De la compensation des retours avec les ventes facturées
Dans le milieu de la distribution de biens culturels (livres, disques, vidéo), il est d’usage d’accepter les retours et donc, pour les distributeurs, d’appliquer des provisions pour retours dans leurs relations avec les éditeurs.
Cette pratique conduit naturellement à donner aux facturations et avoirs un caractère provisoire, qui ne manque pas de poser problème en cas de dépôt de bilan de l’un des maillons de la chaine.
En l’espèce, la Cour d’appel de Paris a eu à connaitre d’un contentieux opposant une banque, cessionnaire de la facture émise par un éditeur de vidéo, quelques mois avant son dépôt de bilan, à son distributeur ; conformément au contrat de distribution, cette facture correspondait aux ventes comptabilisées d’un mois diminuées d’une provision pour retour de 15%.
En l’espèce, la banque, qui avait notifié la cession de créances au distributeur s’est retournée contre lui afin d’obtenir le paiement de la créance cédée.
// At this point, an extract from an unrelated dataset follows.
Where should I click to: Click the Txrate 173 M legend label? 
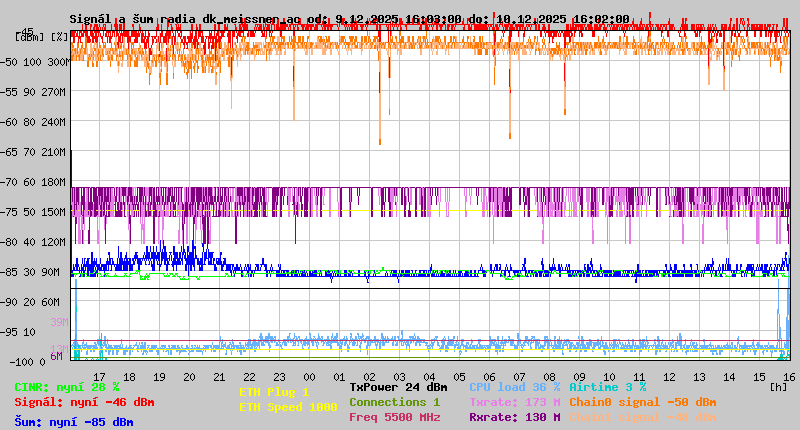(x=514, y=402)
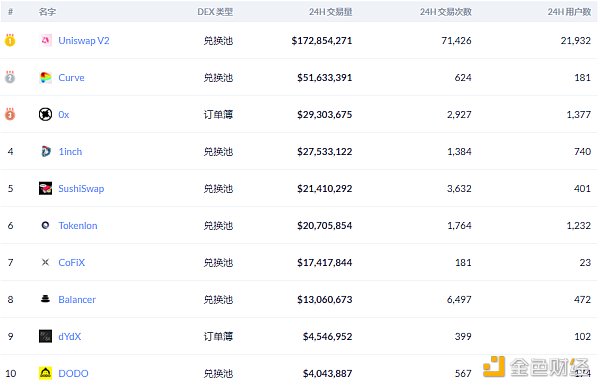The width and height of the screenshot is (600, 388).
Task: Sort by 24H交易量 column header
Action: coord(331,12)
Le distributeur a opposé les avoirs, datés du même jour que la facture, tenant compte d’un taux de retour provisionnel porté de 15% à 75%, compte tenu du taux de retour d’invendus constaté au cours des précédents mois.
Le tribunal constatant que ces avoirs avaient été en réalité établis trois mois plus tard avait condamné le distributeur au paiement du montant de la facture cédée.
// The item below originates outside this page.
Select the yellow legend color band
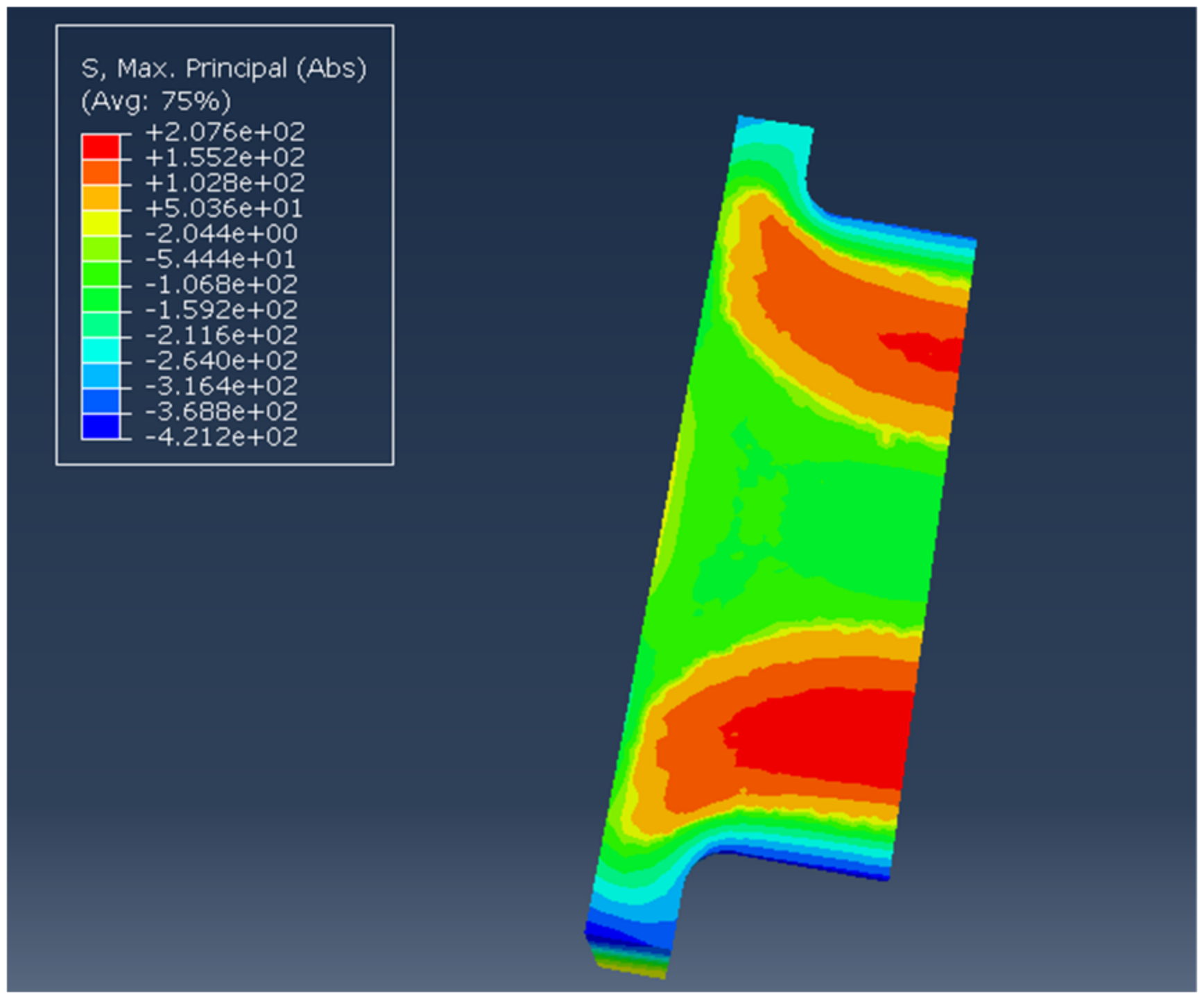 click(101, 223)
En appel, la Cour retient que si le client de la banque ne peut, sans son accord, modifier l’étendue des droits attachés aux créances représentées par le bordereau, le débiteur cédé peut opposer au cessionnaire la compensation de sa dette avec celle, connexe, qui résulte de l’inexécution des obligations contractées à son égard par le cédant, « peu important que la créance invoquée par le débiteur cédé ne soit née que postérieurement à la cession et même à sa notification ».
En l’espèce les créances réciproques relèvent d’un ensemble contractuel unique aux termes duquel le chiffre d’affaires reversé par le distributeur à l’éditeur vidéo se calcule déduction faite des avoirs accordés sur les retours client. L’émission d’un avoir correspondant à un surplus de retours par rapport à la provision pratiquée ne constitue donc pas une modification qui serait inopposable à la banque mais une exacte application du contrat de distribution.
La Cour condamne toutefois le distributeur au paiement d’une partie de la créance après avoir constaté que l’avoir établi prenait en compte le chiffre d’affaires des mois suivants celui dont la cession avait été consentie à la banque, ceci conduisant à modifier la créance cédée qui portait sur le chiffre d’affaires net du mois.
L’on retiendra donc que si la compensation entre créances connexes est admise même pour les créances postérieures, sans exiger qu’elles soient certaines, liquides et exigibles, la cession de créance professionnelle à une banque, même en l’absence d’acceptation, peut limiter la faculté de compensation entre ventes et retours.